臨床検査の新たな基準「JIS Q 15189」の概要
2026年3月25日、一般財団法人日本規格協会は、臨床検査室の品質と能力に関する新しい日本産業規格(JIS Q 15189)を発行しました。この規格は、国際標準であるISO 15189:2022を基にしており、日本国内の臨床検査の精度向上を目指しています。これにより、医療の質の向上に向けた一歩を踏み出しました。
JIS Q 15189制定の背景
2016年度の診療報酬改定に伴い、「国際標準検査管理加算」が新設され、ISO 15189に基づく認定を受ける臨床検査室が増加しています。しかし、これまでの対訳版は簡易的であり、規格の詳細な理解には限界がありました。このため、大学病院から小規模な医療機関までが質の高い検査を行うための基準が求められ、JISの制定が必要とされました。
主な規定項目
1. 組織構造とガバナンス
臨床検査室は法的責任や倫理性を体現し、患者の利益を優先する管理体制を構築することが求められます。
2. 資源管理
検査の質を確保するために、人材、施設、設備の管理が不可欠です。
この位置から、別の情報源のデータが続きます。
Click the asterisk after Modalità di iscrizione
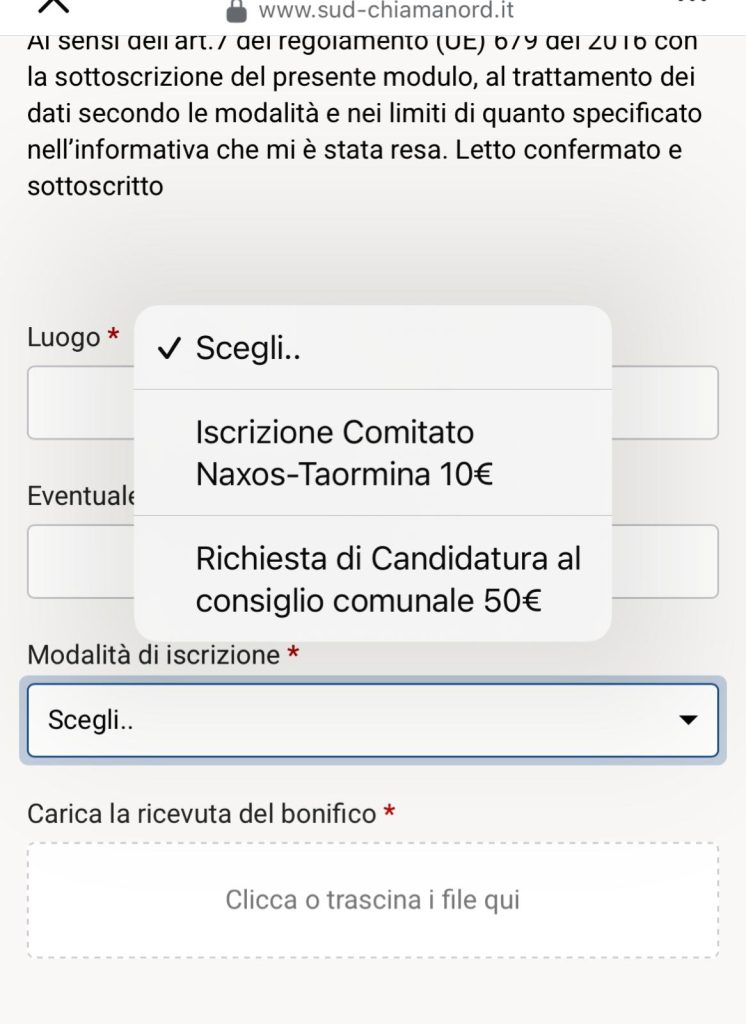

具体的には、スタッフの能力評価や適切な環境条件の維持、分析装置の保守点検が求められます。
3. プロセス管理
検査は、検査前の準備、実施、結果報告までの各段階で厳密な管理が求められます。特に、検体の適正な取り扱いや内部精度管理が重要です。
4. マネジメントシステム
不適合が発生した場合の原因究明やリスク管理、継続的改善の仕組みの整備が必要です。
5. POCTに関する要求事項
診察室や病棟で行われる患者の近くでの検査についても、品質基準が設けられています。
期待される効果
新たに制定されたJIS Q 15189は、正確な日本語訳を基盤としており、国際的な臨床検査室の品質マネジメントにおいて共通理解を促進します。これにより、国内の認定施設数が増加し、総体的な質の向上が期待されます。結果的に、医療の質が向上し、患者が受ける医療の質がさらに良くなることが目指されています。
日本規格協会(JSA)の役割
日本規格協会は1945年から標準化と管理技術の開発、普及に取り組んできました。JISの反映や国際規格の発行、マネジメントシステムの登録など多くの事業を展開し、我が国の標準化の推進に寄与しています。
このように、JIS Q 15189の制定は臨床検査業界にとって重要な進展であり、医療現場の質向上に大きく貢献することでしょう。